> **Objective**:
Reproduce every line of the listing below verbatim, omitting the pictures.

------

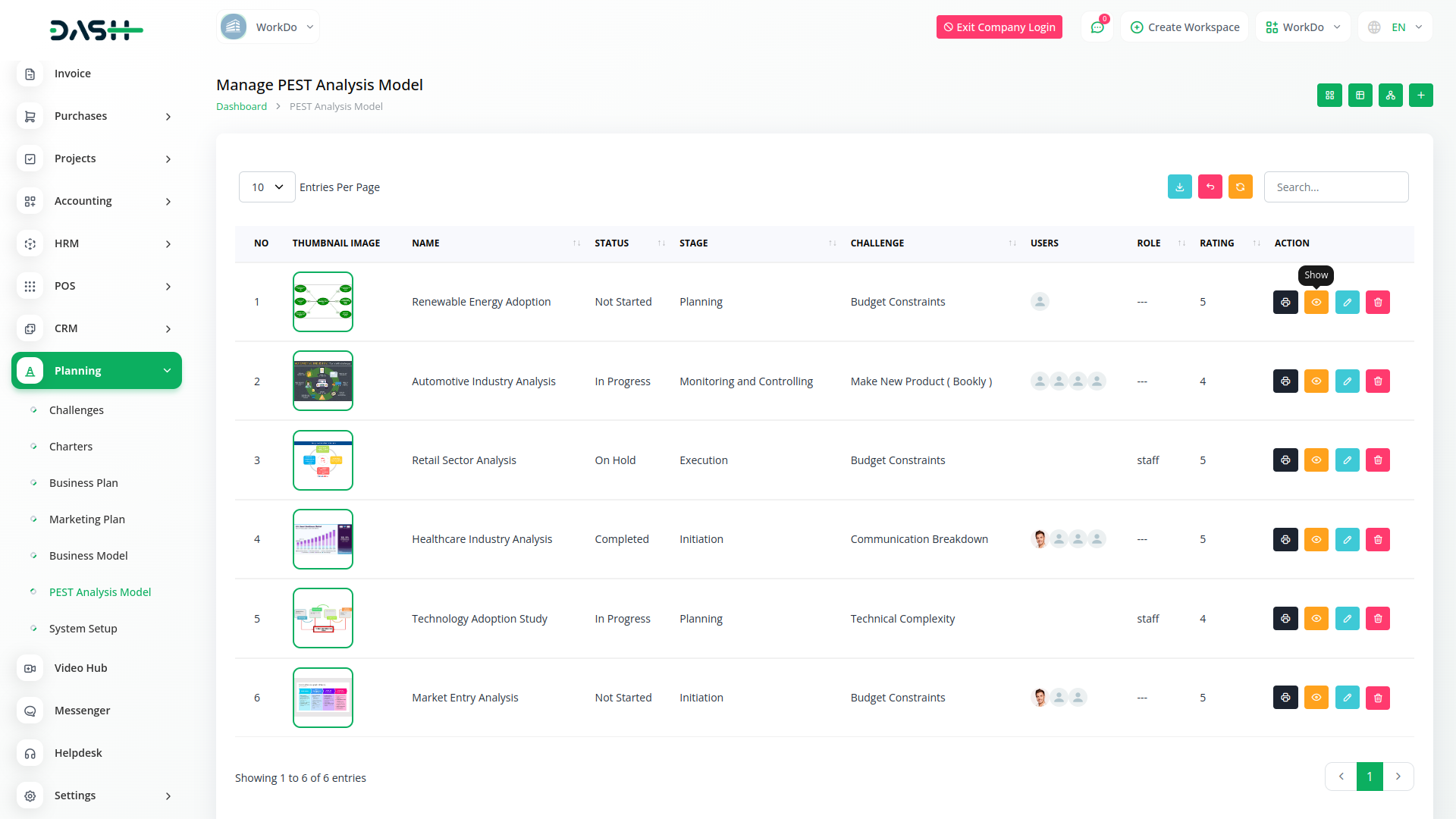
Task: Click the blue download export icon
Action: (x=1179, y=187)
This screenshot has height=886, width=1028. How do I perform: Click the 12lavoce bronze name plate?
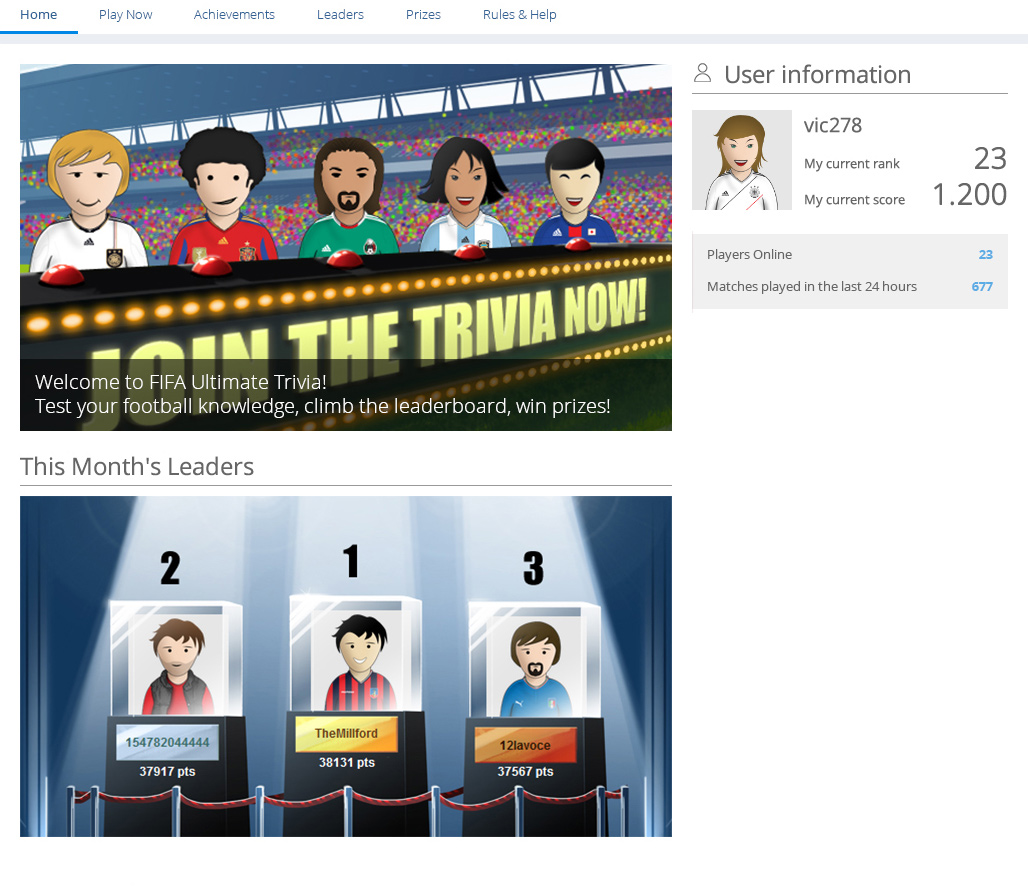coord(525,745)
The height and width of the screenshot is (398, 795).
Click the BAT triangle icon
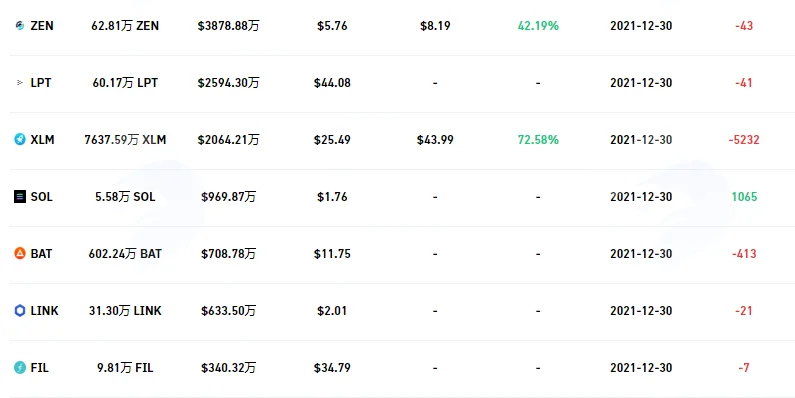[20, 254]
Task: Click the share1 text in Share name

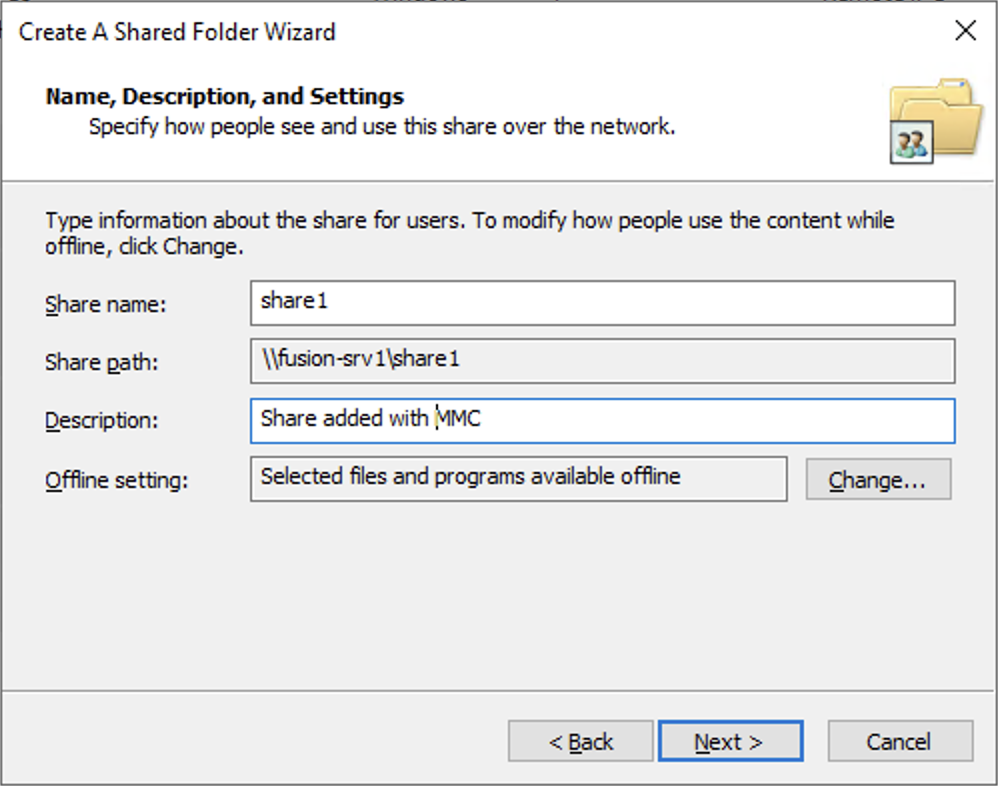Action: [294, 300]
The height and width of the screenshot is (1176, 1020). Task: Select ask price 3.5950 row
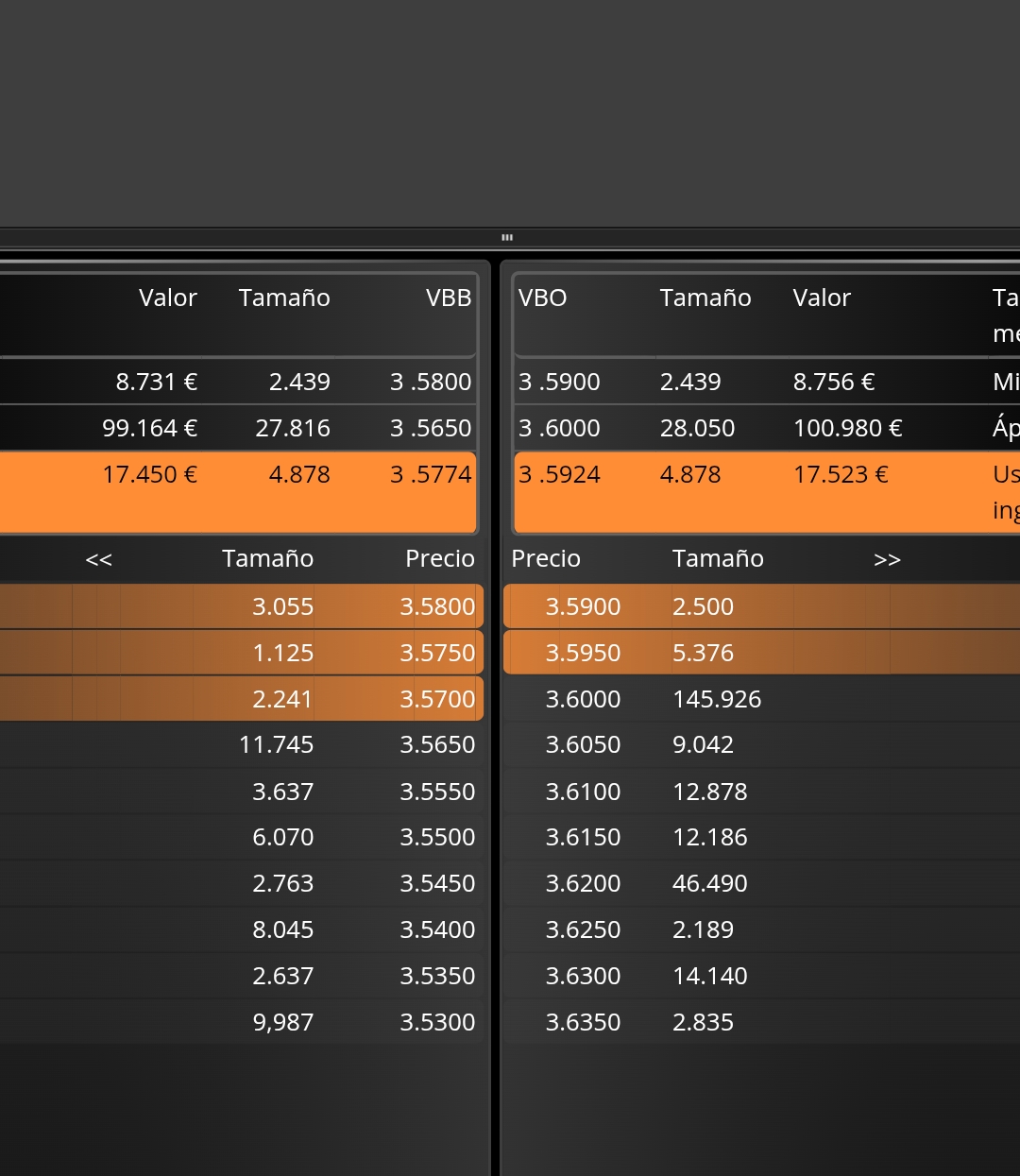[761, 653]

------

> **Finished answer**:
Task: Click the blue download export icon
Action: (x=1179, y=187)
This screenshot has height=886, width=1028. How do I perform: Click the 12lavoce bronze name plate?
coord(525,745)
The height and width of the screenshot is (398, 795).
Click the BAT triangle icon
[20, 254]
Task: Click the share1 text in Share name

Action: [294, 300]
The height and width of the screenshot is (1176, 1020). Task: Select ask price 3.5950 row
[761, 653]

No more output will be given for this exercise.